Cita sin cambios el fragmento del texto sobre el positivismo de fines del siglo XIX, todo desde "Este proceso disolvente" hasta "vitales. ¿Puede pedirse más?".

### Texto de lectura
◆ ◆ ◆
Al iniciarse el último tercio del siglo XIX reina un verdadero caos filosófico y científico, como consecuencia del proceso, hasta entonces ininterrumpido, de la razón. Según se ha dicho, ésta, en lo que respecta a la especulación científica, concluye en un naturalismo, con el que se pretende interpretarlo todo, hasta sus últimas consecuencias. Naturalismo que ofrece, como su más acusada negatividad, el hecho de apoyarse en una «experiencia inmediata» dable sólo en los hechos, que no son –no pueden ser– otra cosa que agregados de sensaciones. Tal actitud de pensamiento –el positivismo de fines de siglo– concluye que lo único que se ofrece, pues, al hombre, como válidamente cierto, es la percepción sensorial constituida por las cualidades secundarias. Ahora bien, esto equivale a desposeer al Universo de todo sustrato ontológico, a reducirlo a un puro contenido de conciencia. Pero hay más; la conciencia es, a su vez, solamente un agregado de hechos, vale decir, un puro flujo sensorial. Las «cosas» son, pues, «como aparecen» al que de ellas se percata. Suprimida incluso la sustancialidad en que se apoyaba la inmanencia cartesiana, todo, absolutamente todo, adquiere un carácter relativo, subjetivo y transitorio.{7}

Este proceso disolvente alcanza también a la acción. Situada en el centro de todas las direcciones, la Vida adquiere el rango de suprema instancia; todo se subordina a ella, estimándose que todo esfuerzo es tanto más valioso cuanto mayor sea su eficacia, es decir, su utilidad. Aparece así el pragmatismo, que llegará hasta afirmar que la Verdad lo es en tanto en cuanto sirve a los intereses vitales. ¿Puede pedirse más?
◆ ◆ ◆
### Material proporcionado
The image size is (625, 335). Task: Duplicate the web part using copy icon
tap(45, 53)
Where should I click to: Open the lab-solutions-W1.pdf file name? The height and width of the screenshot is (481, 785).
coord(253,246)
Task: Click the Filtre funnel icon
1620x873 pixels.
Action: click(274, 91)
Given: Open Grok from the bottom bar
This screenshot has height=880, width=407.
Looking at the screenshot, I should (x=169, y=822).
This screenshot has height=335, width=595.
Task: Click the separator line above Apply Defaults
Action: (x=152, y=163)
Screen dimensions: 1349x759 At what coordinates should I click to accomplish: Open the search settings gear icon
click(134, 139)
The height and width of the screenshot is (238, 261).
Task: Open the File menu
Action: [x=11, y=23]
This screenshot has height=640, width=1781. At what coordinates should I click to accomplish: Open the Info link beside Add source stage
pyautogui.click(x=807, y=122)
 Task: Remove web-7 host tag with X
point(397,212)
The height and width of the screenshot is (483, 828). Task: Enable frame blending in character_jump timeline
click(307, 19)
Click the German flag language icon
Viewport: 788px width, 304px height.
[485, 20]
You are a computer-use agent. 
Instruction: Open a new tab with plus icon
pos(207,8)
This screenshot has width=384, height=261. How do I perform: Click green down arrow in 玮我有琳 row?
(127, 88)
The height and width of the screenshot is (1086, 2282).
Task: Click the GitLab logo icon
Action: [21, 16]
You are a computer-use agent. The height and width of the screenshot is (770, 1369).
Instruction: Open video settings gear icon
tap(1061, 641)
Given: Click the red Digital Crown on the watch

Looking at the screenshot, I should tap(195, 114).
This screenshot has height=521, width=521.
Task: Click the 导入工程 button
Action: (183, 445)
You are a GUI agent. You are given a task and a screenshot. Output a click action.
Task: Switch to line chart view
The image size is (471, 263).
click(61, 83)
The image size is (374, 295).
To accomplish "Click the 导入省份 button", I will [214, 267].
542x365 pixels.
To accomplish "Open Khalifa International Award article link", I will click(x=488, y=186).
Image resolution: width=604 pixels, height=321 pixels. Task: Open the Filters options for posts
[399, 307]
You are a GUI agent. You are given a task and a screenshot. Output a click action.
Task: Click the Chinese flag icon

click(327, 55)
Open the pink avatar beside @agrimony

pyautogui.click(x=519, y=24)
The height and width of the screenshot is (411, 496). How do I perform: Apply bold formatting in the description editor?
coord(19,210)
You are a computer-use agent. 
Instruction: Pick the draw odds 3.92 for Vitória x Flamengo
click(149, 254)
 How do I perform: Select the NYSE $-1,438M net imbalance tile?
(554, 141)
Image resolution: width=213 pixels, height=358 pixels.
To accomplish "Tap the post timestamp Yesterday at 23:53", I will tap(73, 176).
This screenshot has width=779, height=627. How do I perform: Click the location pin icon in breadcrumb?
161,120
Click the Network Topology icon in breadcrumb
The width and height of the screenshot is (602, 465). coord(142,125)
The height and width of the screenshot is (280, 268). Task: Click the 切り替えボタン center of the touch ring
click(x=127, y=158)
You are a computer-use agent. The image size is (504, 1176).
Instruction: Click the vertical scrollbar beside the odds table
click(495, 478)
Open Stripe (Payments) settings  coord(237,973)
◆ ◆ ◆
### Respuesta
Este proceso disolvente alcanza también a la acción. Situada en el centro de todas las direcciones, la Vida adquiere el rango de suprema instancia; todo se subordina a ella, estimándose que todo esfuerzo es tanto más valioso cuanto mayor sea su eficacia, es decir, su utilidad. Aparece así el pragmatismo, que llegará hasta afirmar que la Verdad lo es en tanto en cuanto sirve a los intereses vitales. ¿Puede pedirse más?